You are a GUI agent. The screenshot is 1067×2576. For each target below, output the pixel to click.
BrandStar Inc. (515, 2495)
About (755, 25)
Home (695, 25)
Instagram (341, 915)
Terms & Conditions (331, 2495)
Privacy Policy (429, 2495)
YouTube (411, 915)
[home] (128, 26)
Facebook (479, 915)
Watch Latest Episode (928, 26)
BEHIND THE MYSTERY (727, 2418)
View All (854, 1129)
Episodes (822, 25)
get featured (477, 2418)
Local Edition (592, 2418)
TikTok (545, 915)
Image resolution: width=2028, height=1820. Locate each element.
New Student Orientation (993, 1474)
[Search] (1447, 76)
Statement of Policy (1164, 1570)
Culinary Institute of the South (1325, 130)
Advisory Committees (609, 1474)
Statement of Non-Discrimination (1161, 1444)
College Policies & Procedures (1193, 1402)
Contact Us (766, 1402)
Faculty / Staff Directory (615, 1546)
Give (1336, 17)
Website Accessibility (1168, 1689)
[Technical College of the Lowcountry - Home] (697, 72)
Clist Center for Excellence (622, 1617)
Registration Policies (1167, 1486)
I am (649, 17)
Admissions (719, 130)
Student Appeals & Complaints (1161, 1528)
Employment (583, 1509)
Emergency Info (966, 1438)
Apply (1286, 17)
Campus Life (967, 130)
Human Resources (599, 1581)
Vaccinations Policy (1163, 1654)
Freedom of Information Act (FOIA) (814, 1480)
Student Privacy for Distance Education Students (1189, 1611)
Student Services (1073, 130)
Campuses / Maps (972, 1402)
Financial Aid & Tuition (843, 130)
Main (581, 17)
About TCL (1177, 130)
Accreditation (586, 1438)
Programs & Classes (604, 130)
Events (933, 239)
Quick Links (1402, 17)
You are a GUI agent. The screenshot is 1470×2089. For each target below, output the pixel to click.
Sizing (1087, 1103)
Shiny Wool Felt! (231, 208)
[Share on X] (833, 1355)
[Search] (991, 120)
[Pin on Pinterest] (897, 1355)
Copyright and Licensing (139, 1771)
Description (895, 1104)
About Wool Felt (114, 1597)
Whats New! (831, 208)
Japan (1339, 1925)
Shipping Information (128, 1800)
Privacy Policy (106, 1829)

_ _ _ _ _

--- Task instructions ---
Write out each record exactly, without addition or omission.

--- Completed task ---
You are a GUI agent. The screenshot is 1067×2576. For each target below, output the pixel to click.
BrandStar Inc. (515, 2495)
About (755, 25)
Home (695, 25)
Instagram (341, 915)
Terms & Conditions (331, 2495)
Privacy Policy (429, 2495)
YouTube (411, 915)
[home] (128, 26)
Facebook (479, 915)
Watch Latest Episode (928, 26)
BEHIND THE MYSTERY (727, 2418)
View All (854, 1129)
Episodes (822, 25)
get featured (477, 2418)
Local Edition (592, 2418)
TikTok (545, 915)
Image resolution: width=2028, height=1820. Locate each element.
New Student Orientation (993, 1474)
[Search] (1447, 76)
Statement of Policy (1164, 1570)
Culinary Institute of the South (1325, 130)
Advisory Committees (609, 1474)
Statement of Non-Discrimination (1161, 1444)
College Policies & Procedures (1193, 1402)
Contact Us (766, 1402)
Faculty / Staff Directory (615, 1546)
Give (1336, 17)
Website Accessibility (1168, 1689)
[Technical College of the Lowcountry - Home] (697, 72)
Clist Center for Excellence (622, 1617)
Registration Policies (1167, 1486)
I am (649, 17)
Admissions (719, 130)
Student Appeals & Complaints (1161, 1528)
Employment (583, 1509)
Emergency Info (966, 1438)
Apply (1286, 17)
Campus Life (967, 130)
Human Resources (599, 1581)
Vaccinations Policy (1163, 1654)
Freedom of Information Act (FOIA) (814, 1480)
Student Privacy for Distance Education Students (1189, 1611)
Student Services (1073, 130)
Campuses / Maps (972, 1402)
Financial Aid & Tuition (843, 130)
Main (581, 17)
About TCL (1177, 130)
Accreditation (586, 1438)
Programs & Classes (604, 130)
Events (933, 239)
Quick Links (1402, 17)
You are a GUI agent. The screenshot is 1470×2089. For each target below, output the pixel to click.
Sizing (1087, 1103)
Shiny Wool Felt! (231, 208)
[Share on X] (833, 1355)
[Search] (991, 120)
[Pin on Pinterest] (897, 1355)
Copyright and Licensing (139, 1771)
Description (895, 1104)
About Wool Felt (114, 1597)
Whats New! (831, 208)
Japan (1339, 1925)
Shipping Information (128, 1800)
Privacy Policy (106, 1829)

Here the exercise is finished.